● **What this task involves**:
Write out exactly the lines of the entries below from the one holding "Task: Toggle auto-scroll during live capture" to the one holding "1200x754 pixels.", inclusive, and leave out all other lines.
[Dataset excerpts Boundary: Start]
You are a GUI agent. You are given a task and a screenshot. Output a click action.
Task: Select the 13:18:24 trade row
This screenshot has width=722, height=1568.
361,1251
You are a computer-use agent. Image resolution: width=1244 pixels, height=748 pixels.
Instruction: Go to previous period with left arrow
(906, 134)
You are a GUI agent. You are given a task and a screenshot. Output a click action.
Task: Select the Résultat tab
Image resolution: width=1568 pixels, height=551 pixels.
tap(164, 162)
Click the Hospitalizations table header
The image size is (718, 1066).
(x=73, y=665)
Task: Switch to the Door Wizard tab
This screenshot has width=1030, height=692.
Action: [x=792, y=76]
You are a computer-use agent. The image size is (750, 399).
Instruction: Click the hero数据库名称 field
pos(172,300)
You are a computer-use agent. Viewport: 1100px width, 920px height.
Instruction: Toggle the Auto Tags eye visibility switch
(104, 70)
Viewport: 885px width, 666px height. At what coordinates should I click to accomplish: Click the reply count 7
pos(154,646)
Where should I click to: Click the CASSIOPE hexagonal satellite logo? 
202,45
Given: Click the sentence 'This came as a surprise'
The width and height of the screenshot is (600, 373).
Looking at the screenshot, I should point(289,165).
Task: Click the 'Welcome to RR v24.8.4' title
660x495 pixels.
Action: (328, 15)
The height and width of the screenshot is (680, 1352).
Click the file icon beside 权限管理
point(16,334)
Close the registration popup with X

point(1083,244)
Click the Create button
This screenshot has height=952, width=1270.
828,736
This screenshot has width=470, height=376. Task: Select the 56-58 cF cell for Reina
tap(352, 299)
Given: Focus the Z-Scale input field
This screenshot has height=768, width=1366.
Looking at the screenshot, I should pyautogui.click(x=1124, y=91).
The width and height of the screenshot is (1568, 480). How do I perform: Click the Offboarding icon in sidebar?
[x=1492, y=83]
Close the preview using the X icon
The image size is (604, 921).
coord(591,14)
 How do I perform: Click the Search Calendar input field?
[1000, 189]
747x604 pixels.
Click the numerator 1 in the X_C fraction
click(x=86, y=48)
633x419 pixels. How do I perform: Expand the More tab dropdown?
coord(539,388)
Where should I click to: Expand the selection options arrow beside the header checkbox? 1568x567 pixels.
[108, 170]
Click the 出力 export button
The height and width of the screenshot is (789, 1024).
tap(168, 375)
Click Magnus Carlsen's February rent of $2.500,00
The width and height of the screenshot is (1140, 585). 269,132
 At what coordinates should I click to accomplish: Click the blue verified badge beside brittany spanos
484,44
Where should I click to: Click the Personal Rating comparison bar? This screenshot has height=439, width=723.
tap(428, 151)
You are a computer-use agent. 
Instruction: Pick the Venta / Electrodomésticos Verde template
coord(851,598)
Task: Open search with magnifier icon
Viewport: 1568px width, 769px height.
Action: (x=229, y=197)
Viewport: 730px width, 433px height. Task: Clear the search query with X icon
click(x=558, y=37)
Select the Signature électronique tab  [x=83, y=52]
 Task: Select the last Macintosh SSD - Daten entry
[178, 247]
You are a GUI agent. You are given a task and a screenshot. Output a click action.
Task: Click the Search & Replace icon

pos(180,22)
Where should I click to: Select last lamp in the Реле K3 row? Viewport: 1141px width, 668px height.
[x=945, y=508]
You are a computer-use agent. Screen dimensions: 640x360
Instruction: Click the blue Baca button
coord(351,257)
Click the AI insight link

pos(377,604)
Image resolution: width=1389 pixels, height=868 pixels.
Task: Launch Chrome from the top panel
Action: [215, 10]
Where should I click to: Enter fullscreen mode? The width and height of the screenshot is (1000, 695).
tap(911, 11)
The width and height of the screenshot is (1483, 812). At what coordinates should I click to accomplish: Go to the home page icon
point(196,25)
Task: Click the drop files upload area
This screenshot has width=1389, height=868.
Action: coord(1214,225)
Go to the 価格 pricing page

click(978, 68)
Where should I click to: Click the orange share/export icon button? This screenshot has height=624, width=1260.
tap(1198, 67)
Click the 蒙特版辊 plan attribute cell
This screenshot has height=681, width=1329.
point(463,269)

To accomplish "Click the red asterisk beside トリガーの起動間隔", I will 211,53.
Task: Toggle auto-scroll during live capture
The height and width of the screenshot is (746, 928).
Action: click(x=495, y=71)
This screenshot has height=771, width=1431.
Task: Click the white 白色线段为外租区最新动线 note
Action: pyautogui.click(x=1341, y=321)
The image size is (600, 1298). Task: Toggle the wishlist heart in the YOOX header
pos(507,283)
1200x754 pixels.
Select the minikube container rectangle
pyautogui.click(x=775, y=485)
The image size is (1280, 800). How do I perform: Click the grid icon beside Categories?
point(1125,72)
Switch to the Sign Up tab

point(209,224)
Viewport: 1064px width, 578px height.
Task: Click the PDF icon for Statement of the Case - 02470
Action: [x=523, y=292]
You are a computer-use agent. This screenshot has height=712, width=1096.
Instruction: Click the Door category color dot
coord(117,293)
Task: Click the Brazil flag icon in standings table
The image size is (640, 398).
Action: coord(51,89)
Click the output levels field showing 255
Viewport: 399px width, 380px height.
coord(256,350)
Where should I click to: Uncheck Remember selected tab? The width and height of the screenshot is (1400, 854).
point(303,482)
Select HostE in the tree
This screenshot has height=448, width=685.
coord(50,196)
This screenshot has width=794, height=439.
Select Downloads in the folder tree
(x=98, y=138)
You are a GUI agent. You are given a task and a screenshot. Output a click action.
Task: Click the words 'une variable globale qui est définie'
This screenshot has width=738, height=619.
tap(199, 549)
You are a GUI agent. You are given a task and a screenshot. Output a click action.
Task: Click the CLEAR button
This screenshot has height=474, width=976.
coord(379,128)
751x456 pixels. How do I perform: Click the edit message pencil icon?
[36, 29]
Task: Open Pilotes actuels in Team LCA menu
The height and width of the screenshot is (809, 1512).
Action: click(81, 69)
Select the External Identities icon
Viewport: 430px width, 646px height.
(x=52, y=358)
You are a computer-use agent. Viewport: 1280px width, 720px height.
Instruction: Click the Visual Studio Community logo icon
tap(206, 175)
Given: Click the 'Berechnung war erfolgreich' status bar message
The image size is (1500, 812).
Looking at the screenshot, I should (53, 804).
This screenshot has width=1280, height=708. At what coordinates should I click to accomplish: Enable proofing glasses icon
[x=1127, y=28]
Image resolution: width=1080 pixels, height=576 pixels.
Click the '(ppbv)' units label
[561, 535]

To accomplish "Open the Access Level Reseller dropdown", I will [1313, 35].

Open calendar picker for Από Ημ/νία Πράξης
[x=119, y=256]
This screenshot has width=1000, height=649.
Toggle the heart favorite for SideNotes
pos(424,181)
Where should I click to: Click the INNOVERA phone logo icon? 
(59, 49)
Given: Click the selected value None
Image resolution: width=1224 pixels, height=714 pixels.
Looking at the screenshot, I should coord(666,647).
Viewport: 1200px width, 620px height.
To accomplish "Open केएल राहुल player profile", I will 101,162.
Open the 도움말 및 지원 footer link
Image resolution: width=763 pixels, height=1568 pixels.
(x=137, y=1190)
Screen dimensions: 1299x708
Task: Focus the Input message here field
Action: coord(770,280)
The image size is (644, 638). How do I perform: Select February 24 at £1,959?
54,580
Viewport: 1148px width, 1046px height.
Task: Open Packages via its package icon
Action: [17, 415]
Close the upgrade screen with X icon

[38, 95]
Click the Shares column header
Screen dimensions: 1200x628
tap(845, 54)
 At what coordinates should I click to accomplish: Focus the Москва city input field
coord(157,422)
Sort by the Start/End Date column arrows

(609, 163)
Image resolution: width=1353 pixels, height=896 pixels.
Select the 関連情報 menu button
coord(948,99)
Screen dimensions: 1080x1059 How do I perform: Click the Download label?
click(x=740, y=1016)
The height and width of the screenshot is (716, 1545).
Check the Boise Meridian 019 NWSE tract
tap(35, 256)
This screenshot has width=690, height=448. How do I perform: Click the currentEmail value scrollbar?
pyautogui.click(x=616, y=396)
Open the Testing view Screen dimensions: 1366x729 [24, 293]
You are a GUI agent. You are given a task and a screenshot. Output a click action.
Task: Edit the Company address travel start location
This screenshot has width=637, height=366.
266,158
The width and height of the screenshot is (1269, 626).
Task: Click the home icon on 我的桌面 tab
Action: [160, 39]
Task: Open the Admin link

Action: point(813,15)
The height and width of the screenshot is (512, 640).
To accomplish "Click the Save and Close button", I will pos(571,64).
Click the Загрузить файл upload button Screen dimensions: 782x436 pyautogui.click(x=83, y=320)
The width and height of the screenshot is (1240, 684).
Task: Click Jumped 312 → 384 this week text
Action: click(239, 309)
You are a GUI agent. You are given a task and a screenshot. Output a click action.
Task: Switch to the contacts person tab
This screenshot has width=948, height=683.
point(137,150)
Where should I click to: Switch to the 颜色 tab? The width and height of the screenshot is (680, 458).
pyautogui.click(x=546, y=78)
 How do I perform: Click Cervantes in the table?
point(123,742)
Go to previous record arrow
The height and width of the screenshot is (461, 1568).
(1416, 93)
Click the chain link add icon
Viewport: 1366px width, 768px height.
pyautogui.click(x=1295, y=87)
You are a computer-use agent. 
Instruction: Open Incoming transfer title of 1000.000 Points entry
[Dataset excerpts Boundary: End]
● **Worked solution**:
Task: Toggle auto-scroll during live capture
The height and width of the screenshot is (746, 928).
Action: click(x=495, y=71)
This screenshot has height=771, width=1431.
Task: Click the white 白色线段为外租区最新动线 note
Action: pyautogui.click(x=1341, y=321)
The image size is (600, 1298). Task: Toggle the wishlist heart in the YOOX header
pos(507,283)
1200x754 pixels.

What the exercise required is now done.